When a statement like that is run through connector-j, the EscapeTokenizer does not recognize that the first apostrophe is in a comment and thus sets "inQuotes" to true.  When that happens, the quote count is off by one and thus the regular expression does not appear to be in quotes.  With the parser not thinking the regular expression is in quotes, the curly braces are recognized as escape sequences and are removed from the regular expression, breaking it.  The server ends up seeing the sql like this:

-- Customer's zip code will be fixed
update address set zip_code = '99999'
where not regexp '^[0-9]([[.-.]])?([0-9])?$'

There is an obvious work-around (remove the apostrophe from the comment).

Suggested fix:
--- EscapeTokenizer.java	2008-12-17 15:41:14.000000000 -0500
+++ EscapeTokenizer.java	2008-12-17 15:43:28.000000000 -0500
@@ -104,7 +104,7 @@
 				this.sawVariableUse = true;
 			}
 
-			if (c == '\'' || c == '"') {
+			if (!this.inComment && (c == '\'' || c == '"')) {
 				if (this.inQuotes && c == quoteChar) {
 					if (this.pos + 1 < this.sourceLength) {
 						if (this.source.charAt(this.pos + 1) == quoteChar) {
[12 Feb 2009 14:55] Tonci Grgin
Hi Jeff and thanks for your report.

I am not able to repeat this behavior using latest c/J sources and MySQL server 5.1.30, although same code is there. Would you mind testing with latest c/J snapshot and, if it fails, attaching complete test case.
[12 Feb 2009 20:35] Jess Balint
fix + test

Attachment: bug41566.diff (text/x-diff), 1.15 KiB.

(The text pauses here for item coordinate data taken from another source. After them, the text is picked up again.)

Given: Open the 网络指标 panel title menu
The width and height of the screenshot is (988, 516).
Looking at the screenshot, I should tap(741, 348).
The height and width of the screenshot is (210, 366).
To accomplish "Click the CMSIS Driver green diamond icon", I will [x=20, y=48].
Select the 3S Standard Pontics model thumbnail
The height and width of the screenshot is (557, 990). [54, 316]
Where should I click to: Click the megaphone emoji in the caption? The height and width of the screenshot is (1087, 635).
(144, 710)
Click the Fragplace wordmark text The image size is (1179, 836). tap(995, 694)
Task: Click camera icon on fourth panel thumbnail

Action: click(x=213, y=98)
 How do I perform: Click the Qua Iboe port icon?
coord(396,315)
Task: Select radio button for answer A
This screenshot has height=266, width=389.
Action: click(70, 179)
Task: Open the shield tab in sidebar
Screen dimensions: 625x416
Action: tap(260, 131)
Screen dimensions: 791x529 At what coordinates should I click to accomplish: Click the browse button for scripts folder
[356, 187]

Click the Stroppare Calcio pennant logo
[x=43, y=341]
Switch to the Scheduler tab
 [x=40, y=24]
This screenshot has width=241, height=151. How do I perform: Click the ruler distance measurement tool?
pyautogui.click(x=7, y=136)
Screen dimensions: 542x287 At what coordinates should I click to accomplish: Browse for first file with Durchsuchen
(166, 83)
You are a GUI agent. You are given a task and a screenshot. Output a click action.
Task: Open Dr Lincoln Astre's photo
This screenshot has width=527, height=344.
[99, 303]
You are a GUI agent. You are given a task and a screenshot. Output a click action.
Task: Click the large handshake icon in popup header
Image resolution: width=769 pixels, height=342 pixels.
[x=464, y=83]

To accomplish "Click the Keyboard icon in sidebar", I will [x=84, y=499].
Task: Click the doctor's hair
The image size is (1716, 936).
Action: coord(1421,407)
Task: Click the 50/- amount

[2 Jun 2009 5:59] Jess Balint
Pushed for release in 5.1.8
[23 Jun 2009 13:31] Tony Bedford
An entry was added to the 5.1.8 changelog:

If there was an apostrophe in a comment in a statement that was being sent through Connector/J, the apostrophe was still recognized as a quote and put the state machine in EscapeTokenizer into the inQuotes state. This led to further parse errors.

For example, consider the following statement:

String sql = "-- Customer's zip code will be fixed\n" +
  "update address set zip_code = 99999\n" +
  "where not regexp '^[0-9]{5}([[.-.]])?([0-9]{4})?$'";

When passed through Connector/J, the EscapeTokenizer did not recognize that the first apostrophe was in a comment and thus set inQuotes to true. When that happened, the quote count was incorrect and thus the regular expression did not appear to be in quotes. With the parser not detecting that the regular expression was in quotes, the curly braces were recognized as escape sequences and were removed from the regular expression, breaking it. The server thus received SQL such as:

-- Customer's zip code will be fixed
update address set zip_code = '99999'
where not regexp '^[0-9]([[.-.]])?([0-9])?$'